TASK - Among the lines of this listing, count those that include "agent" and state the count by itself.

DATASET -

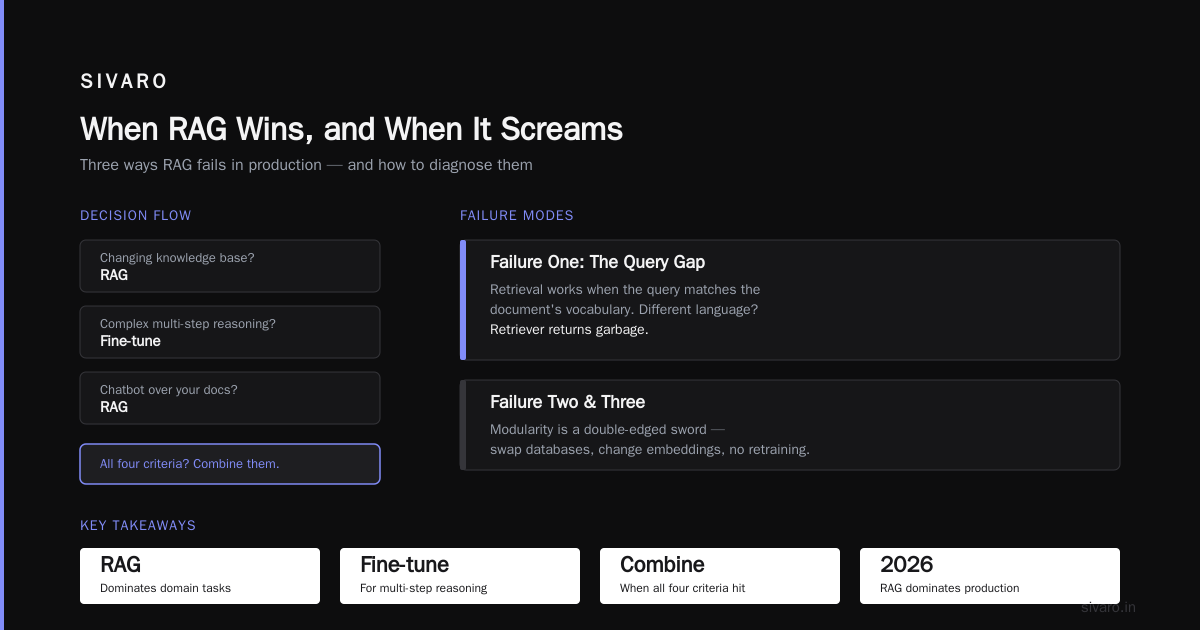This screenshot has width=1200, height=630.
Task: Click the 'FAILURE MODES' section heading
Action: coord(517,216)
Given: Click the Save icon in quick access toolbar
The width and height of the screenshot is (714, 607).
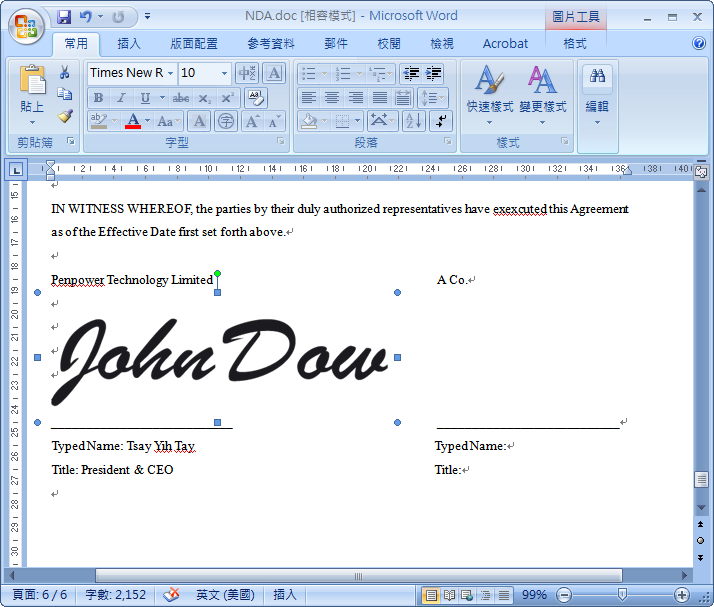Looking at the screenshot, I should [64, 17].
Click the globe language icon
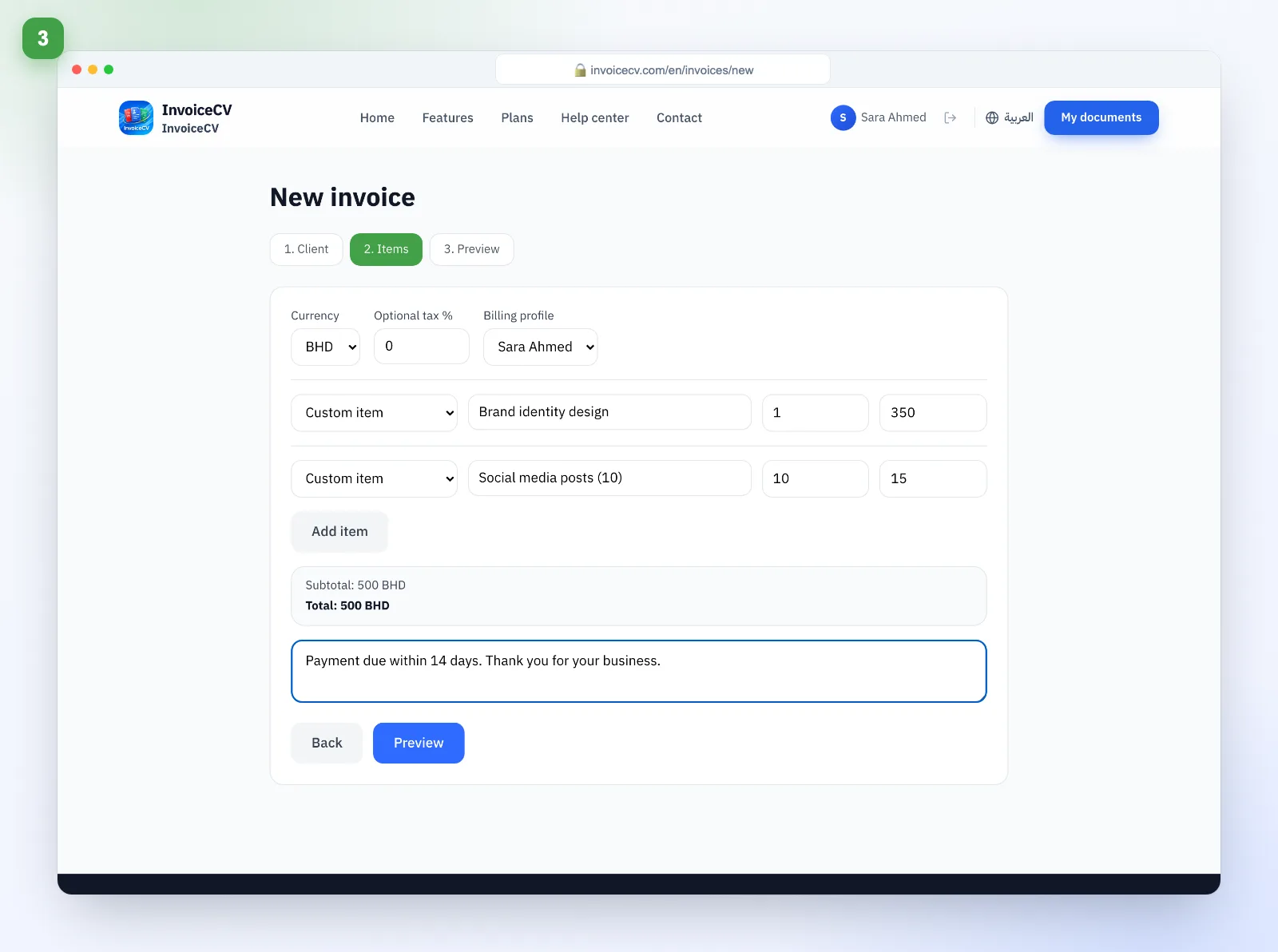Screen dimensions: 1278x952 (x=992, y=117)
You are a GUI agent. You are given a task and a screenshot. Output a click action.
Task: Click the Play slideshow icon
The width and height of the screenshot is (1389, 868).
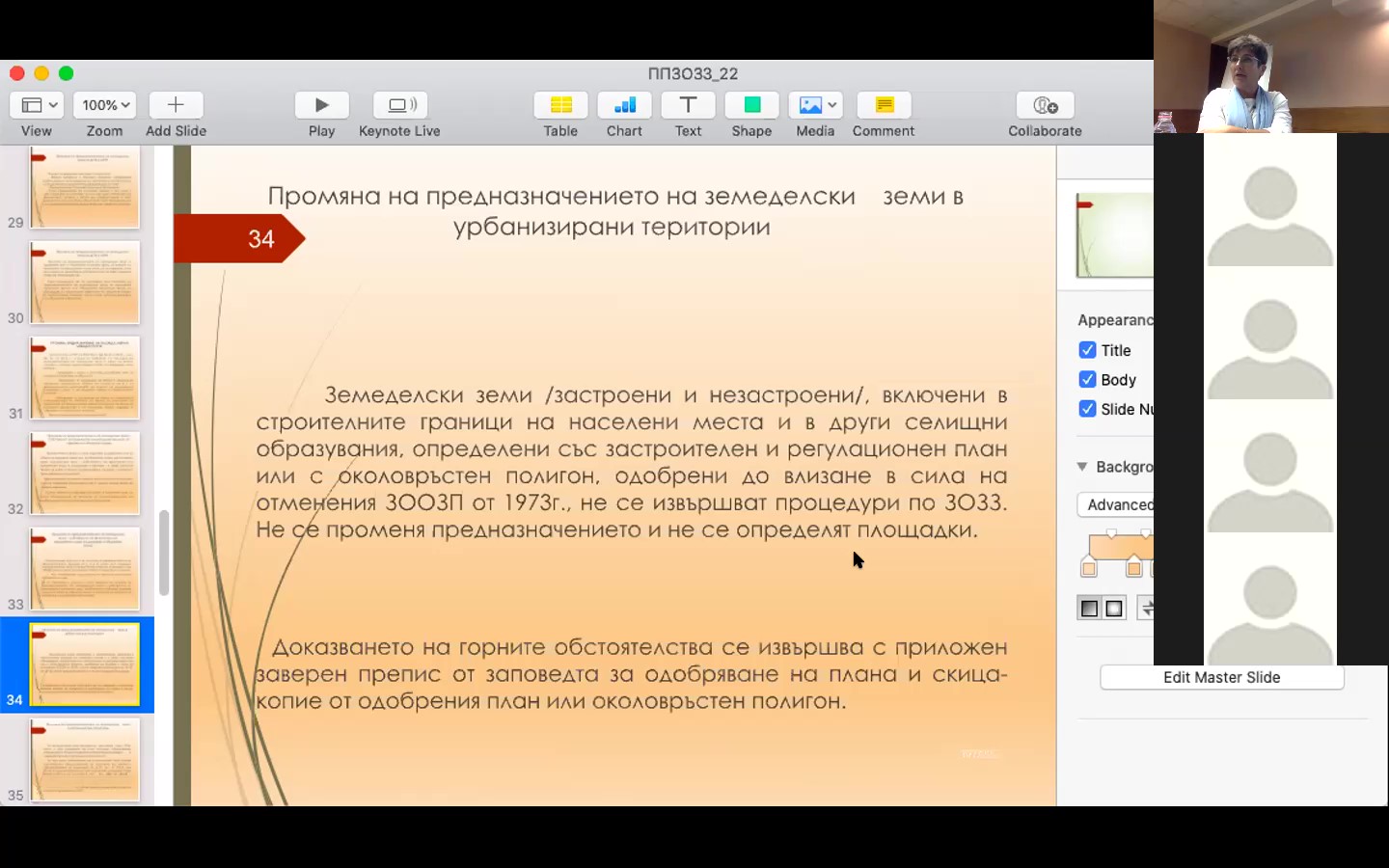tap(321, 105)
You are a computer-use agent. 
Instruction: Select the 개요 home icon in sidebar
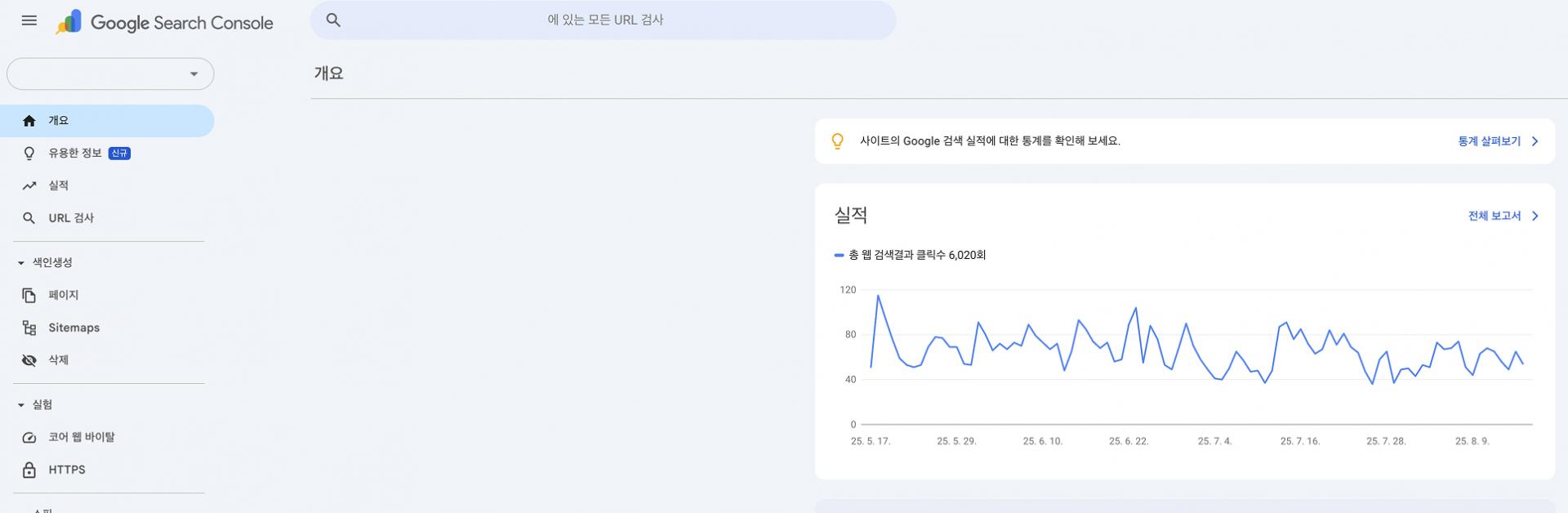tap(29, 120)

EXERCISE RESULT - 2